High-grade B-cell lymphomas (HGBCLs) are aggressive blood cancers with a severe disease course, especially when the central nervous system (CNS) is involved. Standard histological examination depends on tissue availability and is currently supplemented with molecular tests, as the status of MYC, BCL2, or BCL6 gene rearrangements is required for proper lymphoma classification. This case report demonstrates the relevance of cerebrospinal fluid (CSF) cell-free DNA testing by integrative next-generation sequencing (NGS) panel. The benefit of this approach resided in tumor genotyping alongside the proof of CNS progression despite MRI negativity, revealing a clonal relationship with the primary tumor lesion. In addition, our strategy allowed us to classify the tumor as DLBCL/HGBL-MYC/BCL2 entity. In clinical practice, such a minimally invasive approach provides a more sensitive tool than standard imaging and cell analyzing techniques, enabling more accurate disease monitoring and relapse prediction in particular cases.

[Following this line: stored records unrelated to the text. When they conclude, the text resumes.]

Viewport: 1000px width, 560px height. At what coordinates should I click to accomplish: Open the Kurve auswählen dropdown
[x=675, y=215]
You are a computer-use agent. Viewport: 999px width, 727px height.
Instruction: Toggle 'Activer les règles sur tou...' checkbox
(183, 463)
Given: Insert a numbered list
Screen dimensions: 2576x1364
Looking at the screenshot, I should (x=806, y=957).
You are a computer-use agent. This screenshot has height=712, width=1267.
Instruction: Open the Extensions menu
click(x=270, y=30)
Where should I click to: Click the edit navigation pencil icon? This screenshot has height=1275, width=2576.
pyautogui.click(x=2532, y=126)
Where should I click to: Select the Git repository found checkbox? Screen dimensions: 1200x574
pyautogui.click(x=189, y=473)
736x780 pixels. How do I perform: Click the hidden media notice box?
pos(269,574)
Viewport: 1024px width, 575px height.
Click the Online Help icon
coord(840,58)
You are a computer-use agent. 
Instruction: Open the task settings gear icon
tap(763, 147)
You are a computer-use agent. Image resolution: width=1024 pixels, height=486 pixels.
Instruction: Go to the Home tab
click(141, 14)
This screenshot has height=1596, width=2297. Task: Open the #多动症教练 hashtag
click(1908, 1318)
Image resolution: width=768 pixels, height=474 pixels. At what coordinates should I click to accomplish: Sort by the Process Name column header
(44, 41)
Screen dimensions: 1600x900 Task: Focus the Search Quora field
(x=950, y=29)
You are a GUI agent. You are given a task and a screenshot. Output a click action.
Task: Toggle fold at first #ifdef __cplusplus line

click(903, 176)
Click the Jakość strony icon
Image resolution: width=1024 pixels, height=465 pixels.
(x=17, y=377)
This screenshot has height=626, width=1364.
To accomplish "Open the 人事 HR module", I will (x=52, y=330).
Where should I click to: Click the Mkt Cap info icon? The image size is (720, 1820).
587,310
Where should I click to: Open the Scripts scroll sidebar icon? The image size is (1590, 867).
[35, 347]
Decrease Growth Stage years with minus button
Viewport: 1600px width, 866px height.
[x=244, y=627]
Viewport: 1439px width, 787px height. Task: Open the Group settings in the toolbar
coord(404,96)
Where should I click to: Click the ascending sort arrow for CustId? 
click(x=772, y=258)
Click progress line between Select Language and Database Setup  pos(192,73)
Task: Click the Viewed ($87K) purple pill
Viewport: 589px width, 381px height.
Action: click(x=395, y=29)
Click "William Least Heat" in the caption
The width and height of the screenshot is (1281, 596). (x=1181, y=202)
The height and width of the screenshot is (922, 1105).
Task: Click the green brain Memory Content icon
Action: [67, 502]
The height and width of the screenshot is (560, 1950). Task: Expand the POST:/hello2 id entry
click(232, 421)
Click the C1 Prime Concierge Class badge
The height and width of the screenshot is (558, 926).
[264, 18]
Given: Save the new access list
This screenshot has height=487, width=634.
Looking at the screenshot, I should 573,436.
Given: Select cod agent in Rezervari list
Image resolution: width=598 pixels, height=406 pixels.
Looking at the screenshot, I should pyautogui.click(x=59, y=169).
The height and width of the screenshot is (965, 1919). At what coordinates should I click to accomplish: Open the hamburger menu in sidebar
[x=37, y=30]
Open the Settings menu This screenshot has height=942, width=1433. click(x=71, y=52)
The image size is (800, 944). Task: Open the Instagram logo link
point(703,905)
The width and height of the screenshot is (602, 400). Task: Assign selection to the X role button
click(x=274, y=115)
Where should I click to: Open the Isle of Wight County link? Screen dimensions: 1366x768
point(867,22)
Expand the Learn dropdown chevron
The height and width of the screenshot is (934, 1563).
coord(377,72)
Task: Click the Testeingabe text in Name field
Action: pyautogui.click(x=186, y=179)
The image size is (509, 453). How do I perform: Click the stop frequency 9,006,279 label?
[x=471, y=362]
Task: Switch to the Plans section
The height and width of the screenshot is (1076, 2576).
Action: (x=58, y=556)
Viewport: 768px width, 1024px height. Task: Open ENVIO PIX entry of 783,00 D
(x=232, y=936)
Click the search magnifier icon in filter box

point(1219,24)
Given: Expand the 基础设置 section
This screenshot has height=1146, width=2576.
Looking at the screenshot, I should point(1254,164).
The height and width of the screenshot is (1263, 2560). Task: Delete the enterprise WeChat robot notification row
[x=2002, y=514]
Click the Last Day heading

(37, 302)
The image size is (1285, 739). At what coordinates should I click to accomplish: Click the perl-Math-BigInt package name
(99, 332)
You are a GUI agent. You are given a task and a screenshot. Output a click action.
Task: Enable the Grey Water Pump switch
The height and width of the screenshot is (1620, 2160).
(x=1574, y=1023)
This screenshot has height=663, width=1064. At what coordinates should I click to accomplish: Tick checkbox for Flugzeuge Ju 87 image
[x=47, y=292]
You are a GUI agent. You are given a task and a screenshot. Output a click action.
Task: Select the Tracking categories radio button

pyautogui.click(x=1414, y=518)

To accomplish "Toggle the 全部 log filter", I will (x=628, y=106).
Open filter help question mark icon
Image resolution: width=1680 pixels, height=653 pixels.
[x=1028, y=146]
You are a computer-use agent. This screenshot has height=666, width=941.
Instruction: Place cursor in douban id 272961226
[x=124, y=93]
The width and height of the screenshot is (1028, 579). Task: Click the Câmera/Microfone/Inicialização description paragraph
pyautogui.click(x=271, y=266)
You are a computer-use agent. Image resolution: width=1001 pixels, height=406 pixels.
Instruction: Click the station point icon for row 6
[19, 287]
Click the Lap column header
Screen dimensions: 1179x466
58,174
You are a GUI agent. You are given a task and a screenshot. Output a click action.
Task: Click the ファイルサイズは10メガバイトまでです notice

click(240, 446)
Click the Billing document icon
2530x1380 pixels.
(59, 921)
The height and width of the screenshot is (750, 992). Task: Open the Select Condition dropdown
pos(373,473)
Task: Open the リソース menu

高级别B细胞淋巴瘤(HGBCLs)是侵袭性血液癌症,病程严重,尤其是在累及中枢神经系统(CNS)时。标准组织学检查依赖于组织可用性,目前还辅以分子检测,因为正确的淋巴瘤分类需要了解MYC、BCL2或BCL6基因重排的状态。本病例报告展示了通过整合下一代测序(NGS) panel进行脑脊液(CSF)游离DNA检测的相关性。这种方法的好处在于肿瘤基因分型以及尽管MRI呈阴性但仍能证明CNS进展,揭示了与原发性肿瘤病变的克隆关系。此外,我们的策略使我们能够将肿瘤分类为弥漫性大B细胞淋巴瘤/高级别B细胞淋巴瘤-MYC/BCL2实体。在临床实践中,这种微创方法提供了一种比标准成像和细胞分析技术更敏感的工具,尤其在特定病例中能够实现更准确的疾病监测和复发预测。